Les pratiquants du Krump incarnent ou incorporent, on ne sait plus très bien, une lancinante postmodernité. En sont-ils le signe ou le vecteur? Difficile à dire. Pourtant la genèse de cette danse, sa capacité à tenir tout à la fois de la déflagration et des tremblements intimes et contenus, lui donne le pouvoir de jouer d’une énergie très haute, de ne pas en avoir peur, de la maîtriser.
Au milieu du chaos provoqué par les émeutes raciales de 1992 à Los Angeles, Kingdom Radically Uplifted Mighty Praise a été décidé. Quelques uns se sont radicalement élevés afin d’instituer les codes d’un rite nécessaire: «une sorte de louange forcenée, la contorsion brutale de celui qui refuse la camisole contemporaine», écrit Heddy Maalem. Une danse utilitaire donc, comme en connaissent les amants, les chamanes et les guerriers. Une danse créée avant-hier qui porte la puissante d’une danse immémoriale et met en corps le plus sombre des âmes. L’inscription organique d’un inconscient collectif de la violence, la projection au-dehors par des gestes saccadés et des jaillissements inattendus.

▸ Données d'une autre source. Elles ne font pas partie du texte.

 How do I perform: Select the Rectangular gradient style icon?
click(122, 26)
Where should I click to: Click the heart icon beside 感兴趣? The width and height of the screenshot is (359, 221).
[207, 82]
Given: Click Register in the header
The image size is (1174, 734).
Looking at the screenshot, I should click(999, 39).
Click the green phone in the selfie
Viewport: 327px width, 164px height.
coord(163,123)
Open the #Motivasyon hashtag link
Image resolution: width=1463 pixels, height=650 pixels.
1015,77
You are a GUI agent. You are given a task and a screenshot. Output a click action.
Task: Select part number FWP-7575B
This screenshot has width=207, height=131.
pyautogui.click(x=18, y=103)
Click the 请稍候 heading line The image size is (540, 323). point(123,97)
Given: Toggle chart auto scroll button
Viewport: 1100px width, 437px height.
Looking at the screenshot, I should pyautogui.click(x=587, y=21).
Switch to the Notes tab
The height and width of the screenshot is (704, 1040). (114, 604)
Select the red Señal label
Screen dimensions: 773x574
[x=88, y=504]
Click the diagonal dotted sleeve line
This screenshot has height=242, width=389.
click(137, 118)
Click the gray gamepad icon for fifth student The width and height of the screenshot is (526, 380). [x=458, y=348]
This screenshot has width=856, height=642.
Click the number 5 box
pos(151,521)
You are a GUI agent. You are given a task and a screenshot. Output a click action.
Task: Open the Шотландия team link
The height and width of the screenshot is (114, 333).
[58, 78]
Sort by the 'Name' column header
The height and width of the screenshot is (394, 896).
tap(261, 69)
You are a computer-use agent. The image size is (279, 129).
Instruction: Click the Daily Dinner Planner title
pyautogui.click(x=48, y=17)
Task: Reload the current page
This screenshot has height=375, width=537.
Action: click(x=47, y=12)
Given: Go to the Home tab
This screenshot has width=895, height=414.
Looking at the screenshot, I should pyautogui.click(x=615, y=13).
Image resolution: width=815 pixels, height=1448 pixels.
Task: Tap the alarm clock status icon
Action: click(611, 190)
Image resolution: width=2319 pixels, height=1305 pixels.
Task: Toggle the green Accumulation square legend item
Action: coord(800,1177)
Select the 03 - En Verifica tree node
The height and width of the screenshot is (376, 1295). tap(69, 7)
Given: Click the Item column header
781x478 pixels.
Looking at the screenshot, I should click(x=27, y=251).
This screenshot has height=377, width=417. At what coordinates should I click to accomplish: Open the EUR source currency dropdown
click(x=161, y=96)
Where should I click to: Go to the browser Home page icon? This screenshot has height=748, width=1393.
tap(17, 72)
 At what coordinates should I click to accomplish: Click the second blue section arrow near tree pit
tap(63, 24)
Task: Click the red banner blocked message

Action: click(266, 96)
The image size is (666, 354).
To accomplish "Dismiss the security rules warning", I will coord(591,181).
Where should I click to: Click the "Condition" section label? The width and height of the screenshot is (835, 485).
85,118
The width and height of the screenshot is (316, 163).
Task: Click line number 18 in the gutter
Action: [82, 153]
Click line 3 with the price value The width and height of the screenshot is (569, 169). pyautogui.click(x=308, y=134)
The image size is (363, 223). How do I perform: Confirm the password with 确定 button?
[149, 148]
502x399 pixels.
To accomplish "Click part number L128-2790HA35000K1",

Alors, dans son univers fait de K.O. Debout, de L’Ordre de la bataille, ou de Mais le diable marche à nos côtés, Heddy Maalem les a invité à entrer, à s’approcher de sa danse très physique, percutante, non répertoriée. Lorsqu’il fait danser Jigsaw aka Twin, Crow Boy Tiger, Big Trap, Kelias aka Bijuu, Spencer ou Nach, il choisit de les déplacer, de remplacer les rythmes saccadés par des accords de guitare ou de clavecin. Il élabore avec Stéphane Martin une bande son qui mêle musique fondamentale européenne et africaine, musique traditionnelle américaine — du hip hop aux classiques gospel. Le silence a également sa part d’ombre, sa capacité d’accueil des respirations, des vibrations. Pris alors dans une lenteur contraire aux habitudes du Krump, les danseurs donnent à voir la puissance de la force accumulée. En faisant suivre les démonstrations de type battle par des moments neutres, des fresques tendres, Heddy Maalem dévoile des corps encore parcourus de tensions et de chocs électriques dans les gestes les plus fins et les rapports les plus doux. Une qualité commune avec la danse butô déjà majeure dans Mais le diable marche à nos côtés. Des êtres habités qui se raidissent — se figent — s’absentent — et fondent en un instant. L’humanité se cache là aussi.
L’espace dénudé, un sol de tissu sable, quelques projecteurs, les barres d’accroche en ombres chinoises: les danseurs sont sur un plateau devenu ring. Ils le méritent ces interprètes virtuoses qui utilisent leurs avatars comiques et cabotins dans une recherche de self-fiction qui laisse apparaître une vérité, intime et collective. Celui qui assiste à la cérémonie, qui reçoit la violence d’un corps hautement politique, est accompagné par les paroles de Twice The First Time jusqu’à un apaisement qui laisse les muscles chauds et amène chacun à désirer danser son double pour repousser la nuit et faire se lever les damnés de la terre.
«Il semblerait que le monde ait fait naître, là où on ne l’attendait pas, une danse du dedans, authentiquement spirituelle, faite pour débusquer des monstres et dire l’inarticulé des paroles rentrées dans la gorge» Heddy Maalem, mai 2012.